I'll bet you don't know that there is an etiquette in therapy. Since therapists are in the business of assisting you in resolving your difficulties, they have a certain [B]SET in counseling. "Set" means 'game plan.' Think back over the previous therapists you have had. Usually they give you maybe two sessions to emote, cry, spill your guts, and vent. After that they want to identify the problems to be solved; get at the difficulties you wish to work on. They are problem solvers, and if you don't come up with a PROBLEM they can get frustrated. It may be that you only wanted to "vent" in counseling. That is a goal in itself, and perfectly fine. HOWEVER, IF THAT IS YOUR GOAL, MOST THERAPISTS WILL ALLOW ONLY A FEW SESSIONS FOR THAT.

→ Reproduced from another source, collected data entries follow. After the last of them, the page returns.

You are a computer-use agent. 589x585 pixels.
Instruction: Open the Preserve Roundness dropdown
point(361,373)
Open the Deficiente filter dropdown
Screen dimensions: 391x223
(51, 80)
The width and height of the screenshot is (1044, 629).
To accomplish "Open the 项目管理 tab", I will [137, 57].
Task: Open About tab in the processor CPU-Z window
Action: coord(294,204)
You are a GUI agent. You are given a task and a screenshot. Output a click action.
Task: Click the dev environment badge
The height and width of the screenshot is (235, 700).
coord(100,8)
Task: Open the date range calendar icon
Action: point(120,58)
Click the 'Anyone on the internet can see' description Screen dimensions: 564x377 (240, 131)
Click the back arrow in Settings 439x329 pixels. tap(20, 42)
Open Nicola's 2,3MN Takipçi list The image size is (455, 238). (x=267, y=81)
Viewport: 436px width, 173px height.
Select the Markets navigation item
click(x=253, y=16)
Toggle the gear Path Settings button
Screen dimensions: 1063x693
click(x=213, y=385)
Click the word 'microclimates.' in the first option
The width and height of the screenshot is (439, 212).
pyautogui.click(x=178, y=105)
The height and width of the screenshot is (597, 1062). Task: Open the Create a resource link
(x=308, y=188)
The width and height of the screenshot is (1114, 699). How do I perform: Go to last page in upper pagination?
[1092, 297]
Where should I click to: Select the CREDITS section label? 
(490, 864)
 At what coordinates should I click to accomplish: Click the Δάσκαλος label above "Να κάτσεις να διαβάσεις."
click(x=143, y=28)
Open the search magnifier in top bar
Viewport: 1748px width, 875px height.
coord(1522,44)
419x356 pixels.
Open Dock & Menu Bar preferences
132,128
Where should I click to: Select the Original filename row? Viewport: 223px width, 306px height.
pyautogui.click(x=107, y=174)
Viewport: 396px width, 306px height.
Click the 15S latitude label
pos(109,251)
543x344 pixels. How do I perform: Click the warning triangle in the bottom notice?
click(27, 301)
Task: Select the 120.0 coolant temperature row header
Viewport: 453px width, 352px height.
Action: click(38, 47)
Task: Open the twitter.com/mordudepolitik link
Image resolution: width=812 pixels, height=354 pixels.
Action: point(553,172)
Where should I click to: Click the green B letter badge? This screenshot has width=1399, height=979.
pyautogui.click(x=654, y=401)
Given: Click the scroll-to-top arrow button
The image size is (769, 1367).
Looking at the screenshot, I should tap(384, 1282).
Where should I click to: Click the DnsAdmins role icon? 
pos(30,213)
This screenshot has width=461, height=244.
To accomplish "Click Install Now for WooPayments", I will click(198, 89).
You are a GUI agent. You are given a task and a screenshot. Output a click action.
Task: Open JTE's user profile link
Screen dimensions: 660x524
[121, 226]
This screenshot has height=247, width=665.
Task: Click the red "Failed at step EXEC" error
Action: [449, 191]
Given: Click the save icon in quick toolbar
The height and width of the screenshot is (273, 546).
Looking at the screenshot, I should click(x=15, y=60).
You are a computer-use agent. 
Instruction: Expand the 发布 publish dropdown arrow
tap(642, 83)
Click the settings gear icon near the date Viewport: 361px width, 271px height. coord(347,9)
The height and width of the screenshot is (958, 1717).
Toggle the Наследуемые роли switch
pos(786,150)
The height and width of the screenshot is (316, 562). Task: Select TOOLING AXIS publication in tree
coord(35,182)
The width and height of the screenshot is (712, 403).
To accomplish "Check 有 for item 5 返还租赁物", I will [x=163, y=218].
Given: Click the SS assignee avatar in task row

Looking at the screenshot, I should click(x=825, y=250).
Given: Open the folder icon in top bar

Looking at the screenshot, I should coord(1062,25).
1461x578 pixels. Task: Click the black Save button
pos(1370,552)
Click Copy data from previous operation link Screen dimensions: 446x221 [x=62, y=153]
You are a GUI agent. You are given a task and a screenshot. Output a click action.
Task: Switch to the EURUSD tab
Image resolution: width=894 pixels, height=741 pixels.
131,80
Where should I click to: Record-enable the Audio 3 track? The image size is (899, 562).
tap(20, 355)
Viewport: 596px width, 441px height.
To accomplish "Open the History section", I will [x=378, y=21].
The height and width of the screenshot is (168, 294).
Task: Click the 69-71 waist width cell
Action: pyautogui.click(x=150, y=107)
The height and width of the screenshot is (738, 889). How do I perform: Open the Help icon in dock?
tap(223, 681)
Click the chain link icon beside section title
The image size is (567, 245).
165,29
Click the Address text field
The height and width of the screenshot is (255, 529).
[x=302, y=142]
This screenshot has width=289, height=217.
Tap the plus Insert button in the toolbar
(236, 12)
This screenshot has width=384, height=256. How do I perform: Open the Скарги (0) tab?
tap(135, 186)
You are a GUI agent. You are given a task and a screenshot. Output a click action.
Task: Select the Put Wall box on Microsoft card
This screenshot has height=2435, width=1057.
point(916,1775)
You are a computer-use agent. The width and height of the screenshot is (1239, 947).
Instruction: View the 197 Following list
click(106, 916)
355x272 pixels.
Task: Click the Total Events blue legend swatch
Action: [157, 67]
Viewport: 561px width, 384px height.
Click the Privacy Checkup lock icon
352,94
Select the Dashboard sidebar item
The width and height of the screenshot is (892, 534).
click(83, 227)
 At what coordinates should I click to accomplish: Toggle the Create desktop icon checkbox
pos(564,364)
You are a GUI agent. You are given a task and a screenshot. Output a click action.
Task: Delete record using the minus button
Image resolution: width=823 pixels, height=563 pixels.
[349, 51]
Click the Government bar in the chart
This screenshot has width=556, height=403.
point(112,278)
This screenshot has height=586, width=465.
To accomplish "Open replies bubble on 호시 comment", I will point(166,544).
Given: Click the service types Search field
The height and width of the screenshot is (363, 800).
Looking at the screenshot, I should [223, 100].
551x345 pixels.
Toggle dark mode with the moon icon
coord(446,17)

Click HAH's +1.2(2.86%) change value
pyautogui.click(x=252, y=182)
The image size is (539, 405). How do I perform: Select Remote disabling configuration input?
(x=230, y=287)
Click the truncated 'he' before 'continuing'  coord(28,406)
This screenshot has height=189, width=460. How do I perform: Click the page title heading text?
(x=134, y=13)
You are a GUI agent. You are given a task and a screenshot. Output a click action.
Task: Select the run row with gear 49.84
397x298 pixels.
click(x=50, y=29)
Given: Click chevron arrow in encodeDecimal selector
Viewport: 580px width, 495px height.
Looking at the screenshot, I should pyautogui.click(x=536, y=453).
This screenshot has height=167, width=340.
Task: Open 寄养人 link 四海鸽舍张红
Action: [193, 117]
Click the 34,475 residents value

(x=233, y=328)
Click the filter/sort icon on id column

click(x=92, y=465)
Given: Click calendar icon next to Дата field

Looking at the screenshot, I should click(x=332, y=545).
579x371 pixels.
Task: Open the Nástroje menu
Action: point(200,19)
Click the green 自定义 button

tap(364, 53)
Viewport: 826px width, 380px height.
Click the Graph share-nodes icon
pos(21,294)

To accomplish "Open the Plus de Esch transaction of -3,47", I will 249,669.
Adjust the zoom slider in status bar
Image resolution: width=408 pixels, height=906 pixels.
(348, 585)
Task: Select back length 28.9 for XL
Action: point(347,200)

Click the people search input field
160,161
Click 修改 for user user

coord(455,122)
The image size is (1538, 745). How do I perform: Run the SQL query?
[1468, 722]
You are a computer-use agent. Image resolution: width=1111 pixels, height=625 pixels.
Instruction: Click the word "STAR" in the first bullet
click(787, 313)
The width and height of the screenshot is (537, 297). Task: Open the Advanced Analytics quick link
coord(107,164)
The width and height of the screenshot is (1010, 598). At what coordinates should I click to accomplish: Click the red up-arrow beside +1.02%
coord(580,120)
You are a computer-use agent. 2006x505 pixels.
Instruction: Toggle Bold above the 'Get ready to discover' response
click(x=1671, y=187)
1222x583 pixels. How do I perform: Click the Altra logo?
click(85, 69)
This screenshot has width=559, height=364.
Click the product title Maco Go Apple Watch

You see, clients and their insurance companies put pressure on therapists to develop goals for treatment: a treatment plan. You cannot bill insurance without one. And depending on how detailed the treatment plan is, insurance will grant up to 10 sessions for which they will pay. Most privately paying clients do not want to languish in therapy for years, and want to deal with whatever problems as efficiently as possible (i.e., as cost effective as possible). A treatment plan which only specifies, "venting" will get only a few counseling sessions granted by most insurance companies.
Insurance companies are not your friend, despite what their TV commercials say. They want to cut corners, scrimp and save money any way they can, even if that means denying your coverage (i.e., Dear Insured. We do not pay visits to your Therapist for "venting.").
So please forgive your therapists for asking questions, digging, and trying to get at issues which led you to come to therapy. They are doing their job, and are trying to be helpful, but at the same time are trying to get paid.
I suggest that you give them a goal for treatment so everybody can be happy. I have some suggestions. One goal can be learning how to deal with your family members when you have to have future contact with them. Another goal is to acknowledge that you have been abused, and want to learn how NOT to be a victim anymore. The only catch is that you have to work on these goals, and that calls for more than just venting. You can still vent, however you have to do other stuff, too. One last suggestion is that you would love a group (i.e., group counseling). Groups are for venting. Other members in groups will have similar experiences, will agree with you, and will cheer you on. You will love it. It takes a lot of pressure off of the therapist to develop a treatment plan. I suggest a group for people who have been abused by their family. There are millions of people out there who are in that 'boat.' Good luck.